What would you use the hdd for?.
It's already failed once!
Why not simply buy a new or used hdd?
 
Leo said:
"Mike Easter"

Does your drive return model name to any ATA identify program? Or
select autodetect in BIOS, it will show model. Is model name correct?
Most probably it is not a controller failure.

Thanks for responding.

The drive is 'invisible' - ie the POST doesn't show it being there at
all. When it is master and there is a CDROM slave on the same cable,
they are both invisible, not seen. I've replaced the drive with another
and slaved the cdrom to that cable/hdd connector on the mobo and all is
well over there.

When I connect the bad drive to the other hdd connector, the 2nd IDE on
the mobo, the bad drive is still invisible, ie not seen. That is, it
does not autodetect in the BIOS - at all. Not a wrong model number,
nothing is there. That is with 3 different cables; the first was a
cable select 40 pin/wire with the devices jumpered as master & slave,
the 2nd was a 40 pin 80 wire, and the 3rd was a 40 pin/wire 'regular'
pin 28. Currently the good drives are on the 40/80 and I used the
regular 40 pin/wire for testing on the 2nd IDE connector.
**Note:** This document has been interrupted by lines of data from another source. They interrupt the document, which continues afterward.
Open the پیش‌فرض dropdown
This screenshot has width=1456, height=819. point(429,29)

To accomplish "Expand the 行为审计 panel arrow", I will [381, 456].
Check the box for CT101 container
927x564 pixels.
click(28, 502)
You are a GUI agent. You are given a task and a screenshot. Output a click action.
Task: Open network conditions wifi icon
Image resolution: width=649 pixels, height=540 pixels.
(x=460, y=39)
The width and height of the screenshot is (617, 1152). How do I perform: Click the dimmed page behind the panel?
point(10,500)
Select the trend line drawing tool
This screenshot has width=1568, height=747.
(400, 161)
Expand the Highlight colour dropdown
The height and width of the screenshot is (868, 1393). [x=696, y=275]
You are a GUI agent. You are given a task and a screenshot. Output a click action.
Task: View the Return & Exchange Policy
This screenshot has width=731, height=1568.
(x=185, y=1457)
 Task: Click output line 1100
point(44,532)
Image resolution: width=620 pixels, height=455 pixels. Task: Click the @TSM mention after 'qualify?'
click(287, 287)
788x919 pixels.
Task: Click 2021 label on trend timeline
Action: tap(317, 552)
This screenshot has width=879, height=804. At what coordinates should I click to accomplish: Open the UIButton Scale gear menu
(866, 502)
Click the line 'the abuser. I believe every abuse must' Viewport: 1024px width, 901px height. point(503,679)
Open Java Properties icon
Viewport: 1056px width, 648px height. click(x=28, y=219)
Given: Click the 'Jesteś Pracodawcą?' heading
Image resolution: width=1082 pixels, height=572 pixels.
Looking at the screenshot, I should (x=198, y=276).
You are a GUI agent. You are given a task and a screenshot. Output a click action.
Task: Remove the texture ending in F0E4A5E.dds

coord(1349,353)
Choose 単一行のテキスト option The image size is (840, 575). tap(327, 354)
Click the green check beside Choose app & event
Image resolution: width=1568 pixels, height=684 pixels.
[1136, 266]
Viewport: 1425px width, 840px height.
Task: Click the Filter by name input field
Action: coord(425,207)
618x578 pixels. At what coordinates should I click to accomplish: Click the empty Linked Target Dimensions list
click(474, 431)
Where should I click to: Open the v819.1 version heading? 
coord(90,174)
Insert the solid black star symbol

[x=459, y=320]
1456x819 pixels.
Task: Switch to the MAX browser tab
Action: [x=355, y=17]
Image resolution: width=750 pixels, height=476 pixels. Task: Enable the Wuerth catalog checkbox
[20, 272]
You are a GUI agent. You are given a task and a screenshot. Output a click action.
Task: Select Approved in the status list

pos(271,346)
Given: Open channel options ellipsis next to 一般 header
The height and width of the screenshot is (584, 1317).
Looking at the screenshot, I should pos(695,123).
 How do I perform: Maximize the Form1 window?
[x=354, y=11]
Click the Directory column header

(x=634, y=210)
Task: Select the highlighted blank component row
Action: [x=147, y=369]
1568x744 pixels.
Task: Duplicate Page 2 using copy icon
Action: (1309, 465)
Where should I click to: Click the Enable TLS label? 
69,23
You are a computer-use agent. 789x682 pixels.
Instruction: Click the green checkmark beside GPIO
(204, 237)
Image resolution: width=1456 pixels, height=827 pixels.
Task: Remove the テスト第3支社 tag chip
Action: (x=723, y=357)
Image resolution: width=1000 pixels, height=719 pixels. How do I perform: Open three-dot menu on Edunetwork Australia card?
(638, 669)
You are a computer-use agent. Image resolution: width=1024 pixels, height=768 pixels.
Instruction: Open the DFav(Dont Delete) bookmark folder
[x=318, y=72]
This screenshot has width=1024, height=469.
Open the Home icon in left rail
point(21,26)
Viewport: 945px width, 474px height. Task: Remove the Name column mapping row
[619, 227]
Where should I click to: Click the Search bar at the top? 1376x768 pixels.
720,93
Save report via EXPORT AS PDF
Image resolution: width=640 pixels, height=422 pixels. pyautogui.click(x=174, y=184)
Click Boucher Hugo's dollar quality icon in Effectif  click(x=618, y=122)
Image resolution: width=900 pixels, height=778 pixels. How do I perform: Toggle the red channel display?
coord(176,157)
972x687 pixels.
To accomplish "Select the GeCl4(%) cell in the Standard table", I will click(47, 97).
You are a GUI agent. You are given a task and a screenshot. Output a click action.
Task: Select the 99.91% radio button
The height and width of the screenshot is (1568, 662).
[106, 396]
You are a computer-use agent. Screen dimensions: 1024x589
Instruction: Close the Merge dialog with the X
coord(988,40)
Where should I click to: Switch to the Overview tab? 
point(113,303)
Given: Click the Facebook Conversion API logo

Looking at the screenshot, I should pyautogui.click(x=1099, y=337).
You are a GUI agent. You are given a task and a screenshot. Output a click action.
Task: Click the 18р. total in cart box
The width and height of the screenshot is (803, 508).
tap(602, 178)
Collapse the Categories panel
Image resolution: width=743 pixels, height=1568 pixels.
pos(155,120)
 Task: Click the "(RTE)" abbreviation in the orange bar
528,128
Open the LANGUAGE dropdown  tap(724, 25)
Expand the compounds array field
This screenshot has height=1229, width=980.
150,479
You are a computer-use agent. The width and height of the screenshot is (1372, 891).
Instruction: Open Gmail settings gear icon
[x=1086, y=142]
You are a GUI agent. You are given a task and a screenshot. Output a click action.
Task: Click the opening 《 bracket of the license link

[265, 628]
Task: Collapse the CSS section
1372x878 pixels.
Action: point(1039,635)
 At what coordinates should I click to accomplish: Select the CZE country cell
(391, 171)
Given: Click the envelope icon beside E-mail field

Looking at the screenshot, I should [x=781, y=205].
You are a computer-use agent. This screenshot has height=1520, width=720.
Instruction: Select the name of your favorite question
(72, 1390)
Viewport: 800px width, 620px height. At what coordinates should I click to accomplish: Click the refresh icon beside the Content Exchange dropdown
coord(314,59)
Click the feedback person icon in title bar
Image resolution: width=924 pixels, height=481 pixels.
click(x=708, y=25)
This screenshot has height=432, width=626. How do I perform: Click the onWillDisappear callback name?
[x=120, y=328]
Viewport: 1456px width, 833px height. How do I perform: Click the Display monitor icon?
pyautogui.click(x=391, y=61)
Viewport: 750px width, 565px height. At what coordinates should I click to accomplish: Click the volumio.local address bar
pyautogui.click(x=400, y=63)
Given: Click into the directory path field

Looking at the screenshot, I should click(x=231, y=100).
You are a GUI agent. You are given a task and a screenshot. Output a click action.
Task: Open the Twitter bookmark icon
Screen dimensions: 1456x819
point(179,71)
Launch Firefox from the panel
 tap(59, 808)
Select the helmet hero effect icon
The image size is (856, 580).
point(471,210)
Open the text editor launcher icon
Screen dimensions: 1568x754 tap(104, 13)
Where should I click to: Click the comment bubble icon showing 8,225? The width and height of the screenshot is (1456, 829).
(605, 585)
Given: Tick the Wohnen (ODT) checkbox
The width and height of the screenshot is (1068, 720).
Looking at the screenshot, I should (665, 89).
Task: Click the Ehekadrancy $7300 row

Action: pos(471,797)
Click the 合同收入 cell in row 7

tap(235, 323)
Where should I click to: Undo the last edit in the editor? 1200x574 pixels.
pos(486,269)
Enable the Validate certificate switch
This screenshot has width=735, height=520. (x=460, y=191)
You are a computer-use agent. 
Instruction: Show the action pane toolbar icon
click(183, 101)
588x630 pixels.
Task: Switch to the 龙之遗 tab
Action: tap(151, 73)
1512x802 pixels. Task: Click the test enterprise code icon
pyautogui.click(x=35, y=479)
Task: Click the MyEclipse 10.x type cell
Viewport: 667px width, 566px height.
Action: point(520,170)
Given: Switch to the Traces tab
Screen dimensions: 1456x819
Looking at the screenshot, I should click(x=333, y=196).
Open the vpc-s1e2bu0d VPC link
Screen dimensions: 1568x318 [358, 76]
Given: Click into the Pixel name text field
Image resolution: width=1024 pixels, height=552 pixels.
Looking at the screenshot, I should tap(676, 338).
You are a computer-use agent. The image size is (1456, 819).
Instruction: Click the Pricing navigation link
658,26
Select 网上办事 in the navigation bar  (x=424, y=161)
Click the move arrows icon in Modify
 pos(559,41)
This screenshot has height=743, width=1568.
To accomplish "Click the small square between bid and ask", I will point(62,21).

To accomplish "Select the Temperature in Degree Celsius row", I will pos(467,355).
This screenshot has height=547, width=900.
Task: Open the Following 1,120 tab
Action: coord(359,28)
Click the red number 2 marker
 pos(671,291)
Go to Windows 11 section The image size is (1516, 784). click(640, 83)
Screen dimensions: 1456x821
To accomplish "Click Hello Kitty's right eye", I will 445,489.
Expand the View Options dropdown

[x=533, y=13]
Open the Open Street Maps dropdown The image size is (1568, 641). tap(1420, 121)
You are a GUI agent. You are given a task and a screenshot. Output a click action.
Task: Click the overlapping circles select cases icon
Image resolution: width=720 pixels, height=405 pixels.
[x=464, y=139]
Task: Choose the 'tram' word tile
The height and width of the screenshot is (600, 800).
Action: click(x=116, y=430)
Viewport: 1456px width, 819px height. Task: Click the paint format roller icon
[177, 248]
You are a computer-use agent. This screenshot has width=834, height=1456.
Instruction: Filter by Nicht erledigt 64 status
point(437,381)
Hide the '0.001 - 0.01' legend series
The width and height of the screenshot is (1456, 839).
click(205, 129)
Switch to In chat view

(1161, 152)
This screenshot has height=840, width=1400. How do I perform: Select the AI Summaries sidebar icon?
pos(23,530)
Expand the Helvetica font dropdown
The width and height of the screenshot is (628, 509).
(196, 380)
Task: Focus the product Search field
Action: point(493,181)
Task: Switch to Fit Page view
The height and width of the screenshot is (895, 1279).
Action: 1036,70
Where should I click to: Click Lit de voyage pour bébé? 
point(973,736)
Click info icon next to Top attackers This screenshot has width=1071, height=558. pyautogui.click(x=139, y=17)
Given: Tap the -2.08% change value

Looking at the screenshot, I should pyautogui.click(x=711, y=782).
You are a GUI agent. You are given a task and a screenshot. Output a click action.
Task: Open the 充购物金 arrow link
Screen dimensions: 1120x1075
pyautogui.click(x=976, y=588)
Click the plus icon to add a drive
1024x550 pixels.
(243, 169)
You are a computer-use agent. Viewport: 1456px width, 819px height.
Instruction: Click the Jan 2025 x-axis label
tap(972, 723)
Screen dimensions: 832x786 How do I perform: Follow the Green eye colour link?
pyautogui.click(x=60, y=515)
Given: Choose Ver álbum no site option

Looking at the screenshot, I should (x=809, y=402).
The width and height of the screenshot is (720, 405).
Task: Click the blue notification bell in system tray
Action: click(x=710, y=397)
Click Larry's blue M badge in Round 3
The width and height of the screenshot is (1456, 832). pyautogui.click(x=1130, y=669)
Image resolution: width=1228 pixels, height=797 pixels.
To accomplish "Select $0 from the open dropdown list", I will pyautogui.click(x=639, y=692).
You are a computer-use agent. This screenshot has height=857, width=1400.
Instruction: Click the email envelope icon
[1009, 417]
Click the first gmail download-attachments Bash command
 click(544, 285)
The only kind of hdd diagnostic program I've used was the PowerMax, but
it fails the first test, so there's not much to go with there. I don't
know how any dos or other programs are going to have anything to work
with if the BIOS doesn't see the drive, but then I don't know much about
this kind of basics of hdd recognition beyond the BIOS ability to see
devices.

If there is something else I should be using diagnostically, I'll give
it a try.
 
someone said:
What would you use the hdd for?.
It's already failed once!
Why not simply buy a new or used hdd?

Yeah, I admit that sounds kinda shaky, but I tho't it seemed kinda like
replacing a bad card on a mobo or such.

It seems that any hdd has pieces and parts that can fail; if there is a
replaceable 'section' that cures the failure then it is as good as
'used' - wouldn't it be?

Maybe the idea of repairing hdd/s is a bad idea -- separate from the
subject of the value in recovering data that has value.